### ABOUT THIS EXERCISE
Would you please copy the entries exactly, leaving every picture aside?
- Opening Delimiter -
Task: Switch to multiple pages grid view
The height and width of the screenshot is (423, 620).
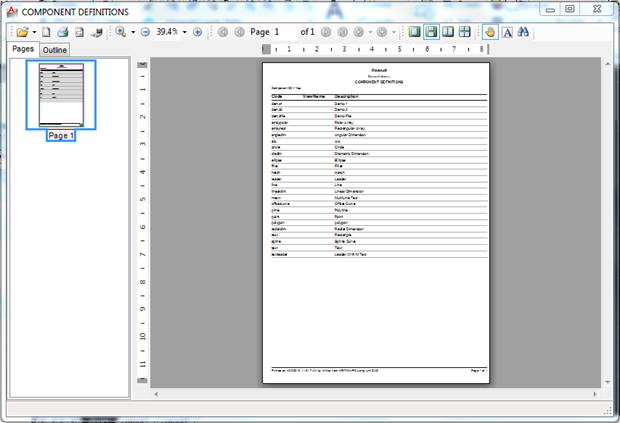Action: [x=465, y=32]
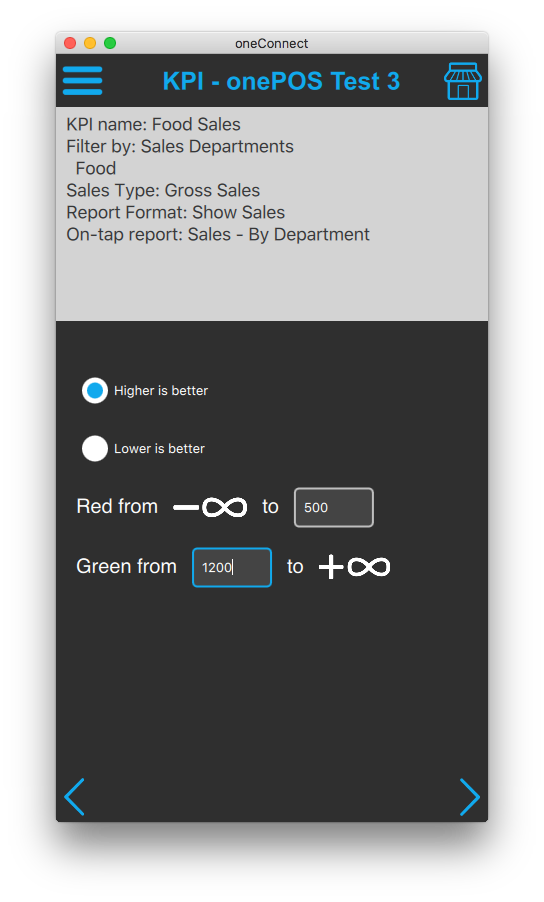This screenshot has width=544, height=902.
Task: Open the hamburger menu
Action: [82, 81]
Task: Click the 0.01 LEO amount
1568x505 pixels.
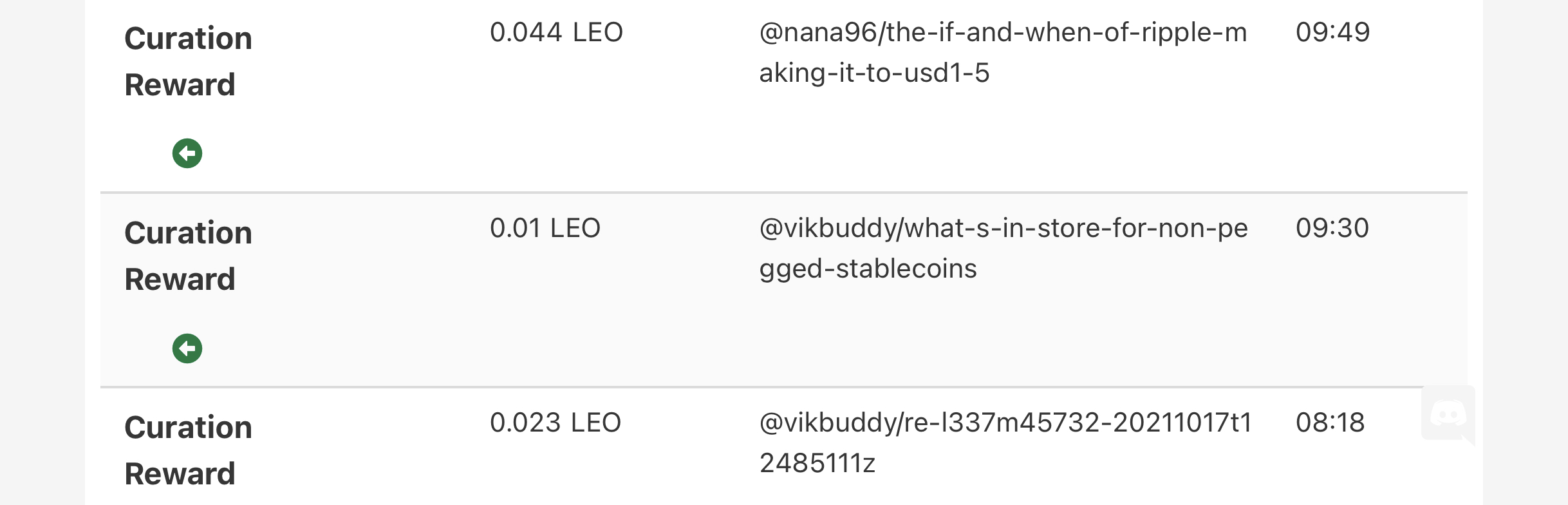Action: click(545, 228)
- Closing Delimiter -
### EXERCISE RESULT
Task: Switch to multiple pages grid view
The height and width of the screenshot is (423, 620).
Action: [x=465, y=32]
This screenshot has width=544, height=902.
Task: Open the hamburger menu
Action: [82, 81]
Task: Click the 0.01 LEO amount
1568x505 pixels.
Action: click(545, 228)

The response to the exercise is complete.